I just spent most of last Saturday at the TEDx event that was held here in Ubud. TEDx (versus TED) events are smaller regional happenings organized to highlight projects and people doing extraordinary things in the local area — in this case Bali, and other parts of Indonesia. In the past, I’ve spent hours on the TED website watching videos of brilliant speakers from past events so, I was ready and eager to be dazzled. Here’s what I took away from Saturday…

While the speakers that participate in the primary TED conference are extremely eloquent, often genius presenters (past TED speakers include- Pres. Bill Clinton, the Dalai Lama, Steve Jobs, etc), it quickly became evident that, although all of the participants are doing extraordinary things, many were not all that practiced at being in front of a large group of people. At first, I was a little disappointed — I was hoping to be enraptured and entertained as I often am on the TED site. And, while I’ve loved watching videos of people like Taylor Wilson (the kid who developed a nuclear fusion reactor at 14), I also know the closest I’ll get to a rocket scientist most days is watching reruns of The Big Bang Theory. Like a shot of espresso, It’s easy to watch the TED talks, get a quick hit of inspiration, and then move on to more important things like deciding on what to feed the kids or why the cat just puked on the rug.

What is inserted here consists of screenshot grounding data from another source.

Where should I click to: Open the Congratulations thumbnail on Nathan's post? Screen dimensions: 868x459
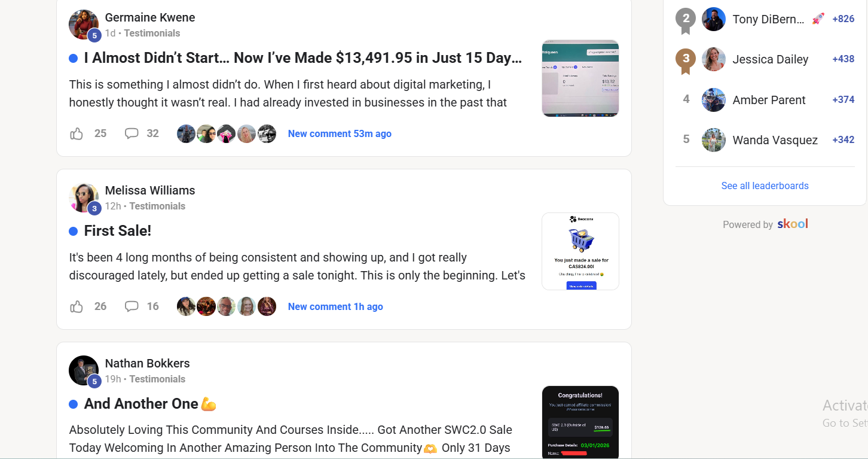point(580,422)
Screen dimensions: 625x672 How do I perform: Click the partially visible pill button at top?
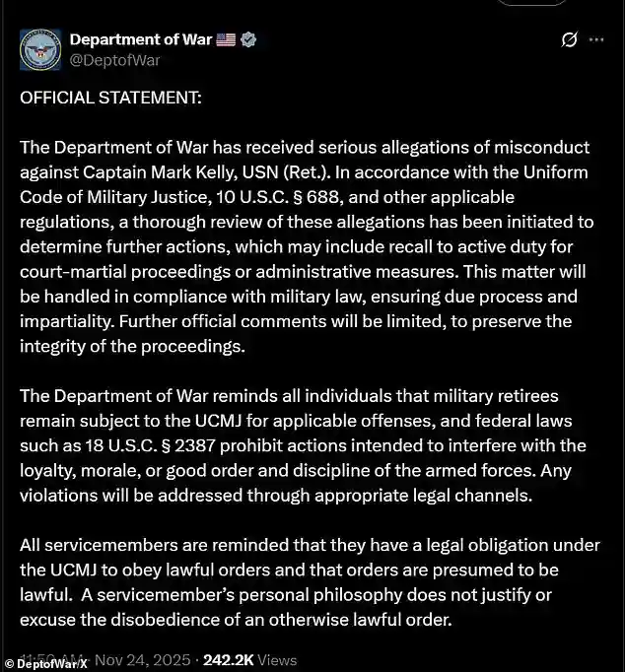[532, 3]
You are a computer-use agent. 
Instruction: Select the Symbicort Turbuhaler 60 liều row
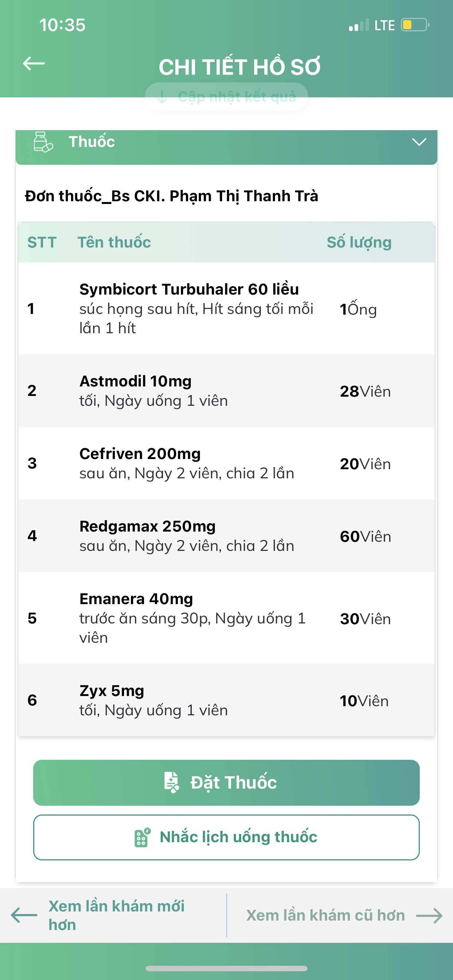point(226,308)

Yet on Saturday, it wasn’t Bill Clinton or the Dalai Lama making the presentations. These were real people. People I might have gone to school with or known from work. And although, all of them were quite accomplished and successful in their own right, it was their (for lack of a better word) ordinariness that made them imminently more memorable. While it probably isn’t a big deal for Bill Clinton to prepare for a TED talk, these people all showed tremendous courage getting up in front of the large audience (most with high expectations like myself) and putting themselves out there. And they’re all, without exception, doing amazing things. There was a young, exuberant woman bringing libraries to poor villages in Bali, an earnest, Indonesian man running an NGO focused on human trafficking, and a French woman who created an organization that is restoring the coral reefs off the coast of Bali, to name a few. They were all up there making themselves vulnerable to critics like me sitting in the audience.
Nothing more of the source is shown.